TASK INPUTS:

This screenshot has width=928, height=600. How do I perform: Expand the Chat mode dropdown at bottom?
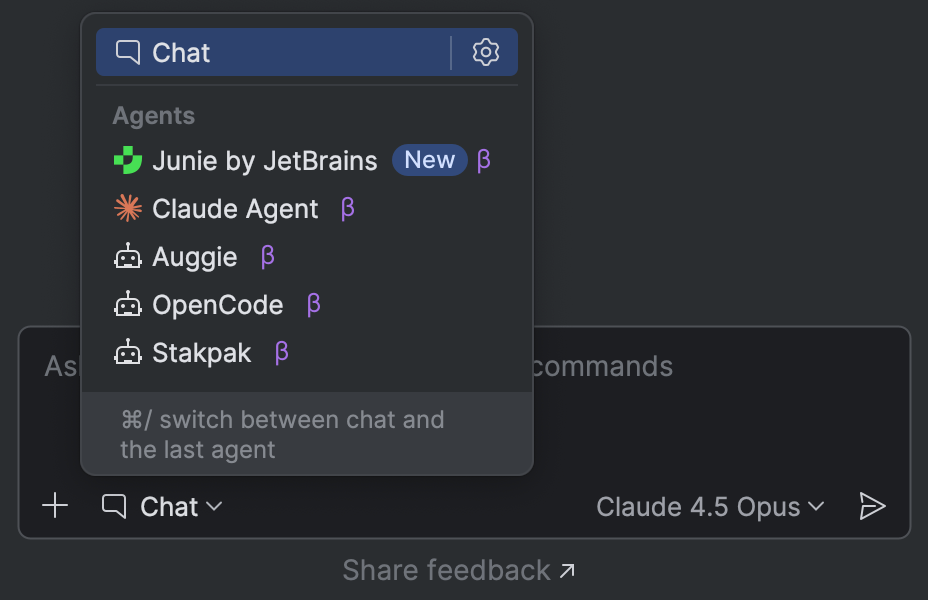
* * *
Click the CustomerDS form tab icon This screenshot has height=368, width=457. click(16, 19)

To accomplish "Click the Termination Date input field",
---
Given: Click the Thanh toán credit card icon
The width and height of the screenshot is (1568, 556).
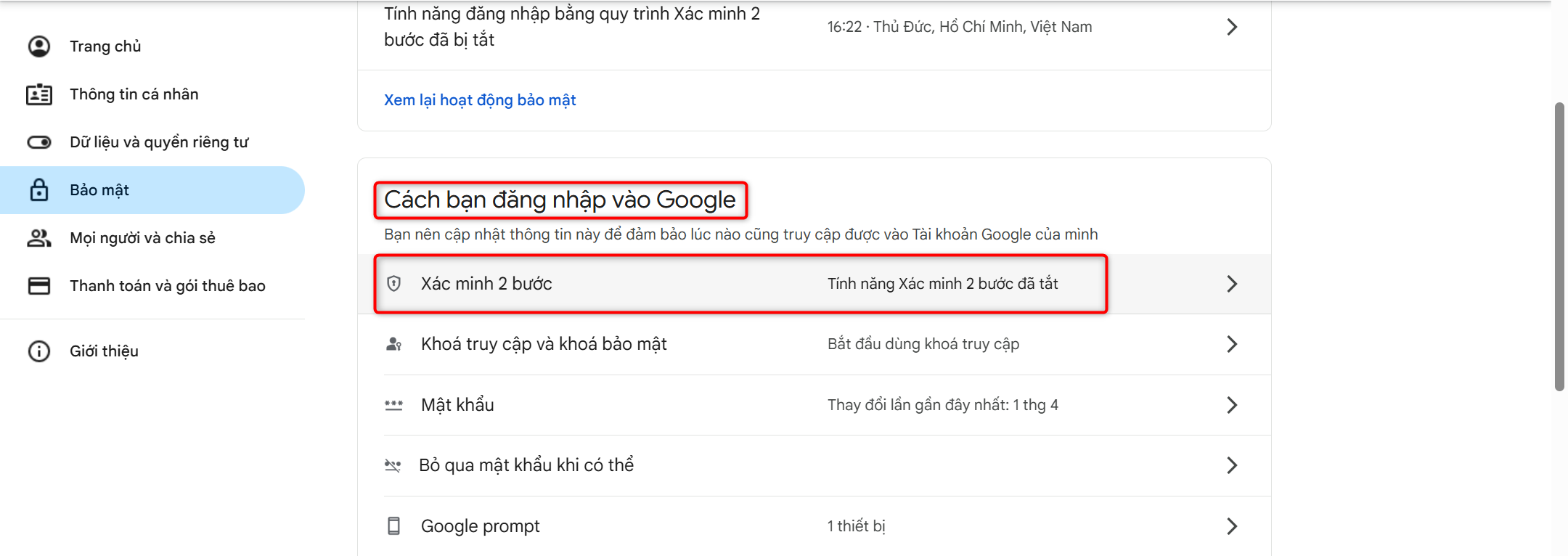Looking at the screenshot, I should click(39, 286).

WHAT THE TASK REQUIRES: Wherever a line of the data above contains "This", copy that line.

ANSWER TO THE PROBLEM:
This screenshot has width=928, height=600. How do I perform: Expand the Chat mode dropdown at bottom?
Click the CustomerDS form tab icon This screenshot has height=368, width=457. click(16, 19)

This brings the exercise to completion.